Michael Zhu, président du nouveau supermarché Ja-e de Shanghai, veut abaisser les prix des produits importés. Mais il ne faut pas vendre trop bon marché, «sinon les gens pensent que c'est du faux», souligne-t-il.

Homme d'affaires ambitieux, M. Zhu compte ouvrir 200 succursales Ja-e d'ici 2015. «En 2030, nous aurons 4500 magasins», prédit-il. Or, l'unique Ja-e était désert, lors du passage de La Presse et d'entrepreneurs canadiens, en novembre.

Trop beau pour être vrai?

«Il y a beaucoup de hopeful thinking en Chine, estime Luc Tardif, des produits de l'érable Great Northern.

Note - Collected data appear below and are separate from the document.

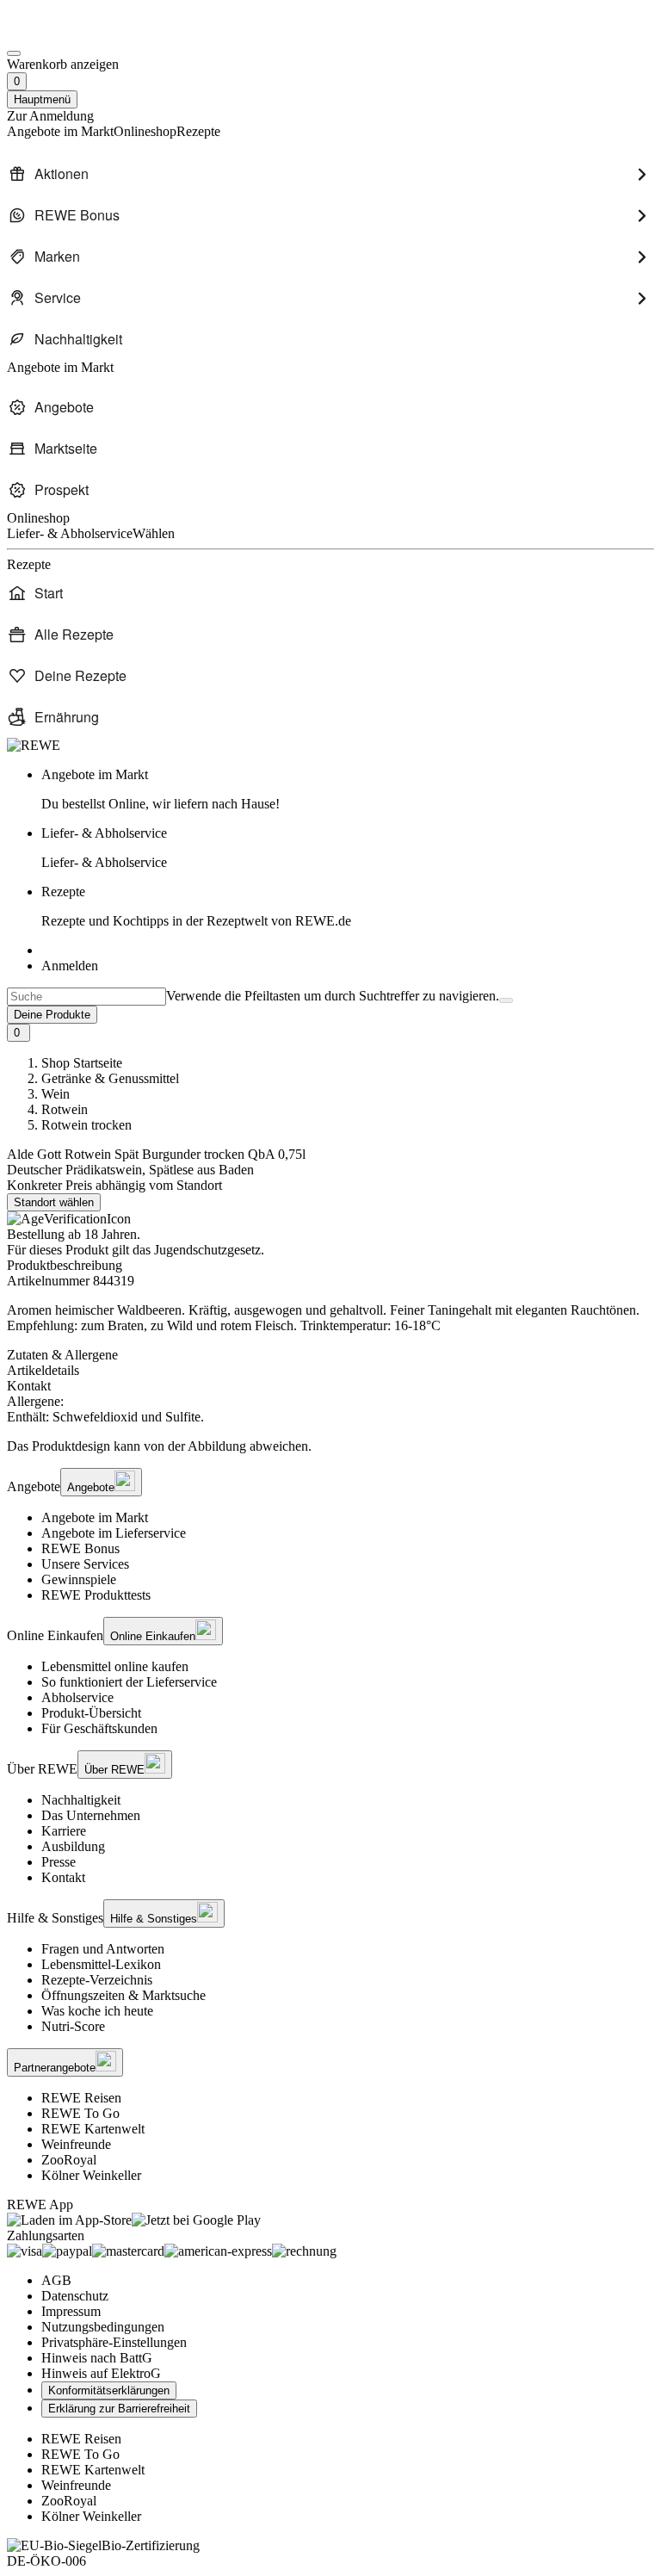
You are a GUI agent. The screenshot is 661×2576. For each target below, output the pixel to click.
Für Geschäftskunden (99, 1728)
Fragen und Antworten (102, 1948)
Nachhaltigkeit (80, 1800)
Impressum (71, 2311)
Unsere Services (85, 1564)
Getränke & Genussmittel (110, 1078)
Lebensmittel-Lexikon (101, 1964)
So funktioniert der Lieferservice (129, 1682)
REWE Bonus (80, 1548)
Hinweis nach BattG (96, 2357)
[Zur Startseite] (65, 33)
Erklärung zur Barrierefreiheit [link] (119, 2408)
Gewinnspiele (78, 1579)
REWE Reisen (81, 2097)
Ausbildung (73, 1846)
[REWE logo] (33, 745)
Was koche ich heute (97, 2010)
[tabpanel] (330, 1409)
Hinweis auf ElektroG (101, 2373)
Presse (58, 1862)
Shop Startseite (81, 1063)
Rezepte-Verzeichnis (96, 1979)
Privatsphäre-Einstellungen (114, 2342)
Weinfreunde (76, 2144)
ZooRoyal (68, 2159)
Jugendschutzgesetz (207, 1249)
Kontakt (63, 1877)
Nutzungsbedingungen (102, 2326)
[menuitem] (330, 174)
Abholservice (77, 1697)
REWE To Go (80, 2113)
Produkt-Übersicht (91, 1713)
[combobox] (86, 997)
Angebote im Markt (94, 1517)
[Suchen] (506, 1000)
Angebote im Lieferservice (113, 1533)
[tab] (330, 1355)
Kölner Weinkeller (91, 2175)
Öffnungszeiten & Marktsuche (123, 1995)
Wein (55, 1094)
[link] (347, 789)
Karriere (63, 1831)
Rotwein (64, 1109)
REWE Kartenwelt (93, 2128)
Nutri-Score (73, 2026)
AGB (56, 2280)
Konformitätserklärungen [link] (109, 2390)
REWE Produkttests (96, 1595)
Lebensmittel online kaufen (114, 1666)
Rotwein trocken (86, 1125)
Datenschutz (74, 2295)
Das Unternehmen (90, 1815)
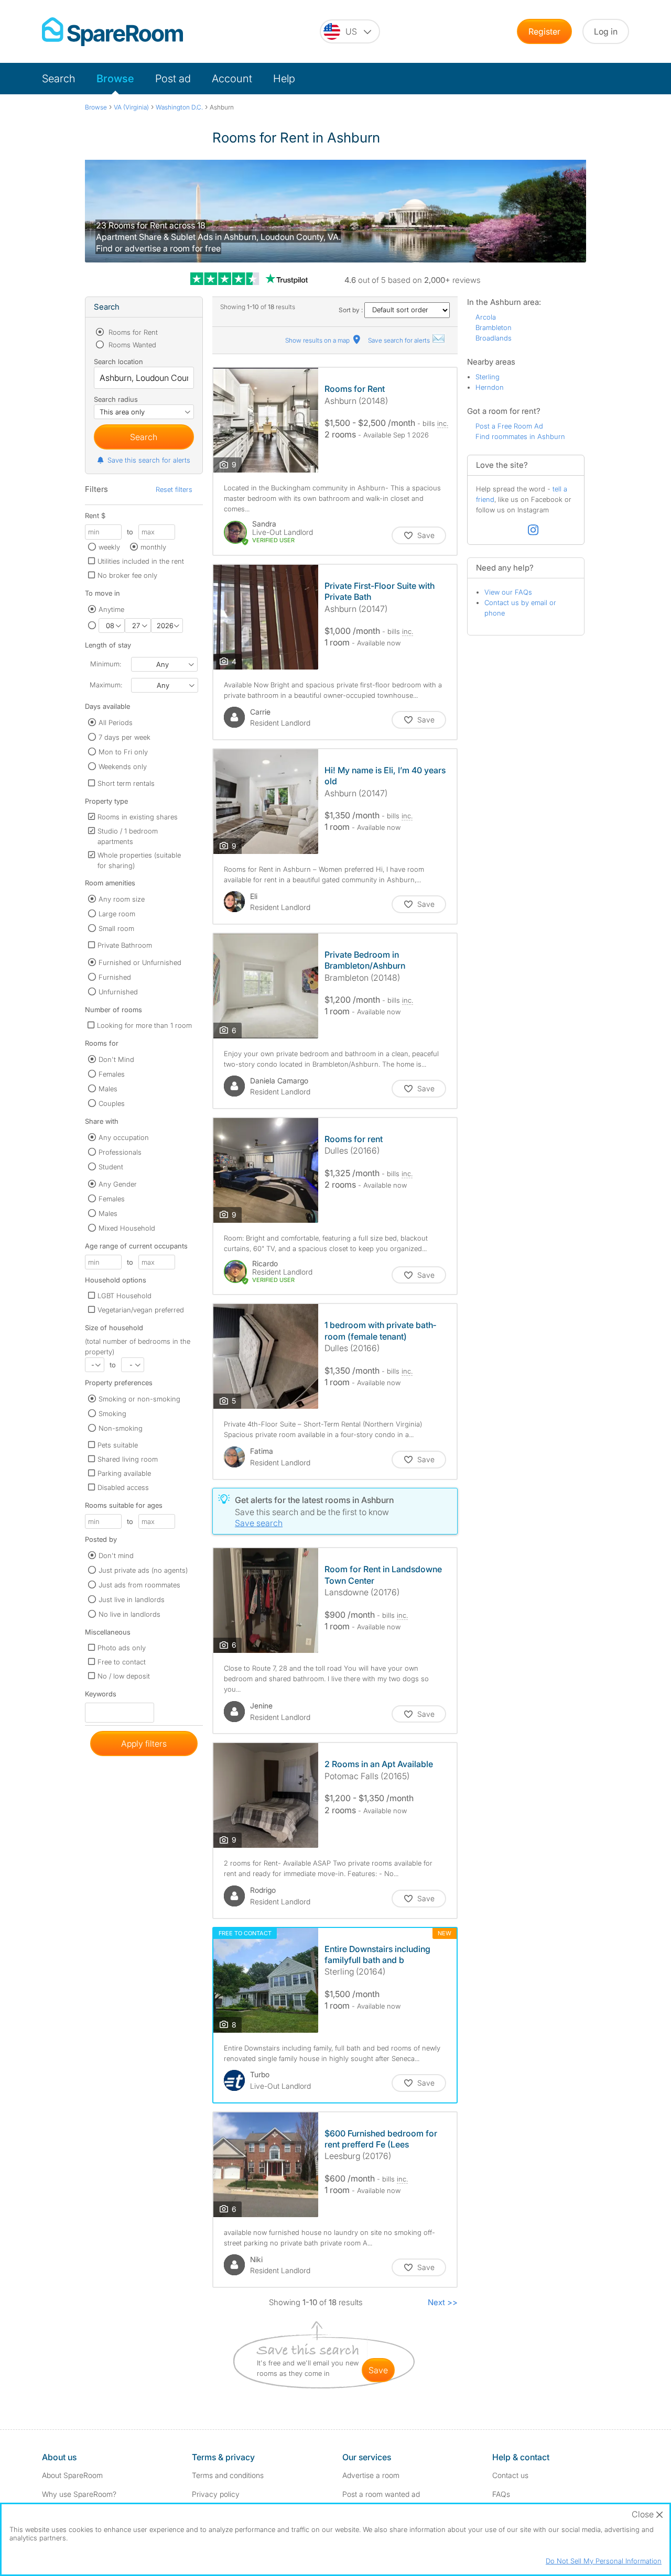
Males (108, 1088)
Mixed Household (127, 1228)
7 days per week (124, 737)
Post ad (173, 78)
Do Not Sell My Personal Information (604, 2561)
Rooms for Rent (132, 332)
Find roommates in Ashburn (520, 436)
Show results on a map (318, 340)
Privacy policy (216, 2494)
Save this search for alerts (148, 460)
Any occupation (124, 1137)
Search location (118, 361)
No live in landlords (129, 1614)
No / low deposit (124, 1676)
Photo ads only (122, 1647)
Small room (116, 928)
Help (284, 78)
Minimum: (105, 664)
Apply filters (144, 1743)
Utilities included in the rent (141, 561)
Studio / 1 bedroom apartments (128, 836)
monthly (153, 547)
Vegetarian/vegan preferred (141, 1310)
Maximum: (106, 685)
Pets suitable (118, 1445)
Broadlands (493, 338)
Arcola (485, 317)
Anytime (111, 609)
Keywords (100, 1696)
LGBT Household (124, 1295)
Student (111, 1167)
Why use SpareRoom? (79, 2494)
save (378, 2370)
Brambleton (493, 327)
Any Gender (118, 1184)
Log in (606, 31)
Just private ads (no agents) (143, 1570)
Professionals (120, 1152)
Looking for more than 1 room (144, 1025)
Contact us (510, 2475)
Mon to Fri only (123, 752)
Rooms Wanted (131, 345)
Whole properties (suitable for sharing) (139, 860)
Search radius (116, 399)
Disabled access (123, 1487)
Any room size (122, 899)
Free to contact (122, 1662)
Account (232, 78)
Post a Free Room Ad (509, 426)
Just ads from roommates (139, 1585)
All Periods (116, 722)
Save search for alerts (399, 340)
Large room (117, 913)
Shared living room (128, 1459)
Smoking (112, 1413)
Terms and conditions (228, 2475)
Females (112, 1074)
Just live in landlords (132, 1599)
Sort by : (351, 310)
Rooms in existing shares (138, 817)
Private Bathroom (125, 945)
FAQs (501, 2494)
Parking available (124, 1473)
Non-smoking (121, 1428)
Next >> (443, 2302)
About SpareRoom (72, 2475)
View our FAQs (508, 592)
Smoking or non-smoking (139, 1399)
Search (58, 78)
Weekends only (123, 766)
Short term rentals (126, 783)
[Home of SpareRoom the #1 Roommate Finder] (112, 31)
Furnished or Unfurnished (140, 962)
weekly (109, 547)
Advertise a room (370, 2475)
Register (544, 31)
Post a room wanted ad (381, 2494)
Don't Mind (116, 1059)
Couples (112, 1103)
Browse (115, 78)
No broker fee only (127, 575)
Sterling (487, 376)
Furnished (115, 977)
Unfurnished (118, 992)
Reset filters (174, 489)
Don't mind (116, 1555)
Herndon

Les gens nous disent: tout est beau, on démarre notre compagnie, on va vendre comme tu ne peux pas t'imaginer. Je ne vis pas d'espoir, je vais y croire quand je vais avoir l'argent.»

George Michael, de Sublime Dessert, est plus positif. Un contact rencontré en Chine lui a récemment commandé... 10 000 gâteaux au fromage pour la Corée du Sud. «J'ai beaucoup de respect pour la Chine, dit-il. L'Europe est aux portes de la faillite, les États-Unis y sont presque, le Canada a des problèmes. Le seul pays au monde qui a de l'argent dans ses poches, c'est la Chine. Il faut qu'ils aient confiance en toi, après ça va tout seul.»